» **ФРАГМЕНТ ДОКУМЕНТА**:
Физически дистанцируясь от бунтов, деревенские мужчины тем самым держались и на безопасной политической дистанции от их возможных последствий. Все жители деревни понимали опасность, которой подвергнутся мужчины, уличенные в участии в восстаниях, и сформировали своего рода союз, направленный на их защиту. Так было в поселке Новосредний, где после бунта женщины взяли на себя всю ответственность за свои действия71. В немецкой деревне Зонненталь Кропоткинского района на Северном Кавказе женщины «категорически запретили» своим мужчинам и близко подходить к толпе, заявив им: «Это наше бабье дело, вам нечего вмешиваться»72. В ходе бунта в селе Карасукском мужчины сами выдвинули подоб­ную идею: «Им за это ничего не будет, их не покарают»73. На Нижней Волге крестьянки часто шли в «авангарде» бунта под предлогом, что «женщин не тронут»74.

» **УСЛОВИЕ ЗАДАЧИ**:
По фрагменту о крестьянских бунтах ответьте на вопросы:
(a) В каком поселке после бунта женщины взяли на себя всю ответственность за свои действия?
(b) Что женщины немецкой деревни Зонненталь заявили своим мужчинам, запретив им подходить к толпе?
(c) Под каким предлогом крестьянки на Нижней Волге часто шли в «авангарде» бунта?
Для ответов используйте только фрагмент о крестьянских бунтах.

» **ЗАПИСАННЫЕ ДАННЫЕ**:
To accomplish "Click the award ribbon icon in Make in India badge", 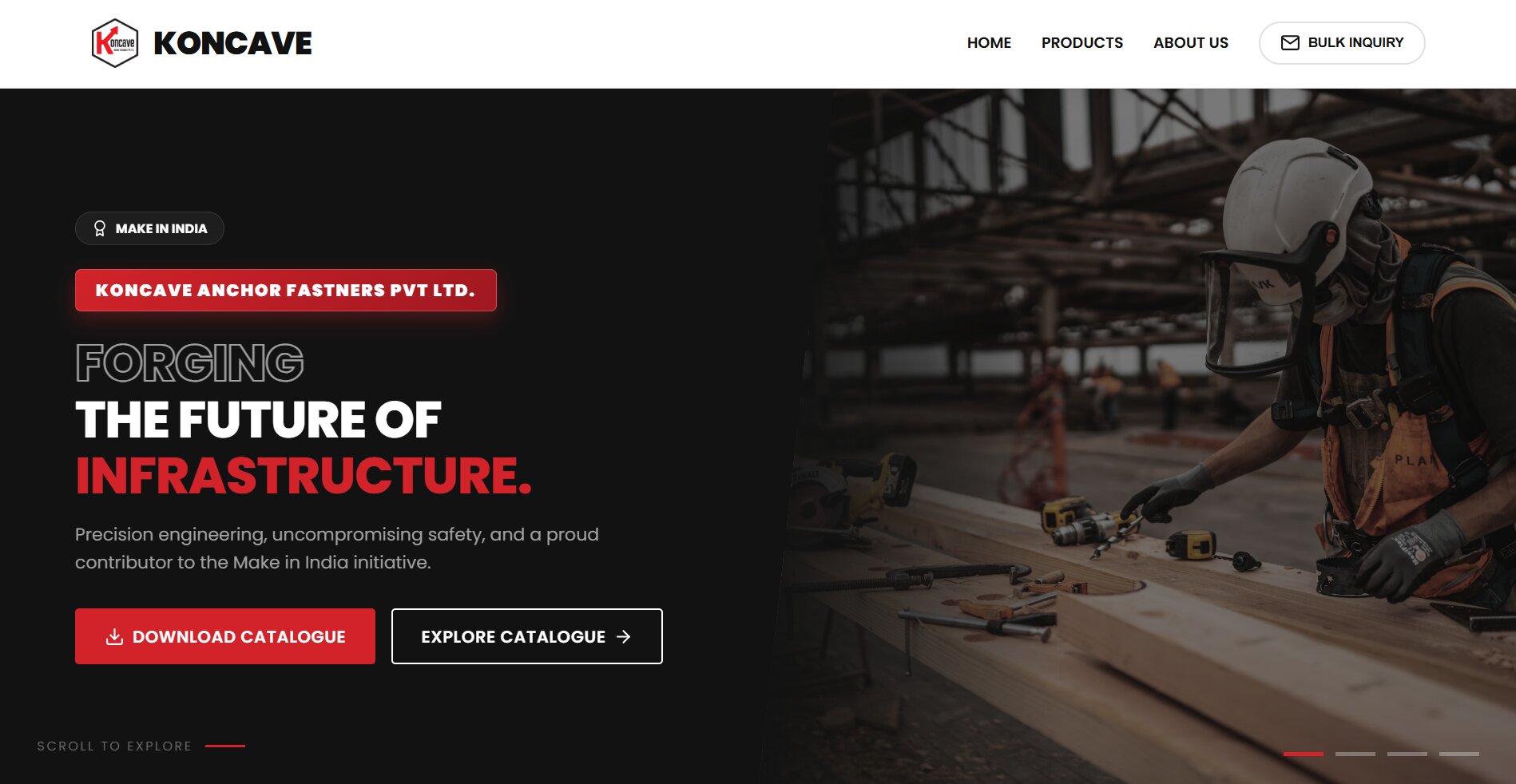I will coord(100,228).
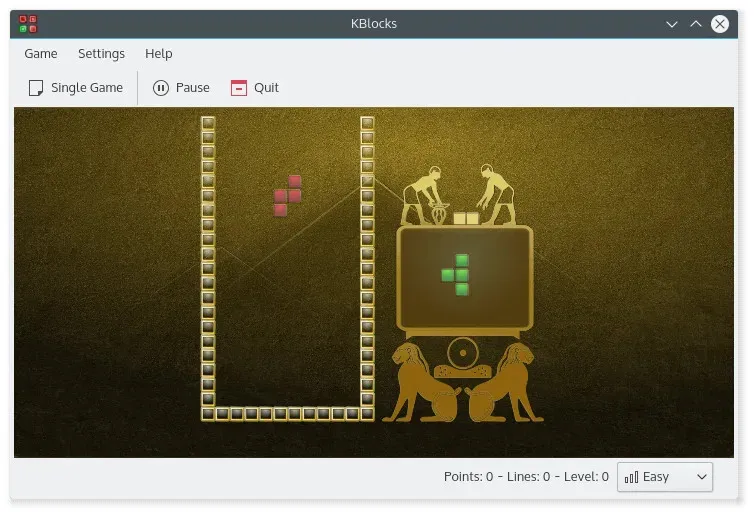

» **РАЗБОР РЕШЕНИЯ**:
(a) В поселке Новосредний.
(b) «Это наше бабье дело, вам нечего вмешиваться».
(c) Под предлогом, что «женщин не тронут».